The client: sections contains values that are used to configure the AI Optimizer frontend web client.

The frontend web client can be disabled by setting global.enableClient to false.

KeyTypeDefaultDescription
client.replicaCountint1Number of desired pod replicas for the Deployment when autoscaling is disabled
client.imagePullSecretslist[]Secret name containing image pull secrets
client.image.repositorystring"localhost/ai-optimizer-client"Image Repository
client.image.tagstring"latest"Image Tag
Client Features Settings

Disable specific AI Optimizer in the frontend web client.

KeyTypeDefaultDescription
client.features.disableTestbedboolfalseDisable the Test Bed
client.features.disableApiboolfalseDisable the API Server Administration/Monitoring
client.features.disableToolsboolfalseDisable Tools such as Prompt Engineering and Split/Embed
client.features.disableDbCfgboolfalseDisable Tools Database Configuration
client.features.disableModelCfgboolfalseDisable Tools Model Configuration
client.features.disableOciCfgboolfalseDisable OCI Configuration
client.features.disableSettingsboolfalseDisable the Import/Export of Settings

Ollama Settings

The ollama: section contains values that are used to automatically install Ollama and optionally pull models.

The Ollama functionality can be enabled by setting global.enableOllama to true.

It is recommended only to enable this functionality when you have access to a GPU worker node. Use the scheduling and resource constraints to ensure the Ollama resources are running on that GPU.

KeyTypeDefaultDescription
ollama.replicaCountint1Number of desired pod replicas for the Deployment
ollama.image.repositorystring"docker.io/ollama/ollama"Image Repository
ollama.image.tagstring"latest"Image Tag
ollama.models.enabledbooltrueEnable automatic pulling of models
ollama.models.modelPullListlist["llama3.1","mxbai-embed-large"]List of models to automatically pull
ollama.resourcesobject{}Requests and limits for the container. Often used to ensure pod is running on a GPU worker
ollama.nodeSelectorobject{}Constrain pods to specific nodes Often used to ensure pod is running on a GPU worker
ollama.affinityobject{}Rules for scheduling pods Often used to ensure pod is running on a GPU worker
ollama.tolerationslist[]For scheduling pods on tainted nodes Often used to ensure pod is running on a GPU worker

Deploy

Once your values.yaml has been configured and you have a Kubernetes cluster available. Deploy the Helm Chart:

  1. Add the Helm Repository
helm repo add ai-optimizer https://oracle-samples.github.io/ai-optimizer/helm
  1. Apply the values.yaml file:
helm upgrade --install ai-optimizer \
  ai-optimizer/ai-optimizer \
  --namespace ai-optimizer \
  --values values.yaml

Kind Example

Give the Helm Chart a spin using a locally installed Kind for experimenting and development.

  1. Install Kind locally

    There are many ways to install Kind, refer to the official documentation for more information.

  2. Create a Cluster

    kind create cluster -n ai-optimizer
  3. Build the Images

    Build the AI Optimizer Images per the above instructions. There’s no need to tag or push them.
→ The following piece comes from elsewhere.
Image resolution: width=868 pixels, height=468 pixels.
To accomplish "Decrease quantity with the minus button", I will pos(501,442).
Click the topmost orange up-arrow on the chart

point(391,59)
  4. Load the images into the Kind cluster

    kind load docker-image ai-optimizer-client:latest -n ai-optimizer
    kind load docker-image ai-optimizer-server:latest -n ai-optimizer
    Top Tip
    Pull and load the database and ollama images before deploying the Helm Chart.  This will speed up the deployment:
    
    podman pull docker.io/ollama/ollama:latest
    podman pull container-registry.oracle.com/database/free:latest
    
    kind load docker-image docker.io/ollama/ollama:latest -n ai-optimizer
    kind load docker-image container-registry.oracle.com/database/free:latest -n ai-optimizer
  5. (Optional) Configure for Oracle Cloud Infrastructure

    If you already have an OCI API configuration file, use the scripts/oci_config.py helper script to turn it into a secret for OCI connectivity:

    kubectl create namespace ai-optimizer
    python scripts/oci_config.py --namespace ai-optimizer

    Run the output to create the secret

  6. Create a values-kind.yaml file

    OCI: Remove the server.oci_config specification if skipping the above optional step.

    server:
      replicaCount: 1
      image:
        repository: localhost/ai-optimizer-server
        tag: latest
      database:
        type: "SIDB-FREE"
        image:
          repository: container-registry.oracle.com/database/free
          tag: latest
    client:
      replicaCount: 1
      image:
        repository: localhost/ai-optimizer-client
        tag: latest
    ollama:
      enabled: true
      replicaCount: 1
      models:
        enabled: true
  7. Add the Helm Repository

helm repo add ai-optimizer https://oracle-samples.github.io/ai-optimizer/helm
  1. Deploy the Helm Chart

    helm upgrade \
      --create-namespace \
      --namespace ai-optimizer \
      --install ai-optimizer . \
      --set global.api.apiKey="my-api-key" \
      --values ./values-kind.yaml
  2. Wait for all Pods to be “Running”

    kubectl -n ai-optimizer get all

    The Ollama pod may take some time as it pulls models.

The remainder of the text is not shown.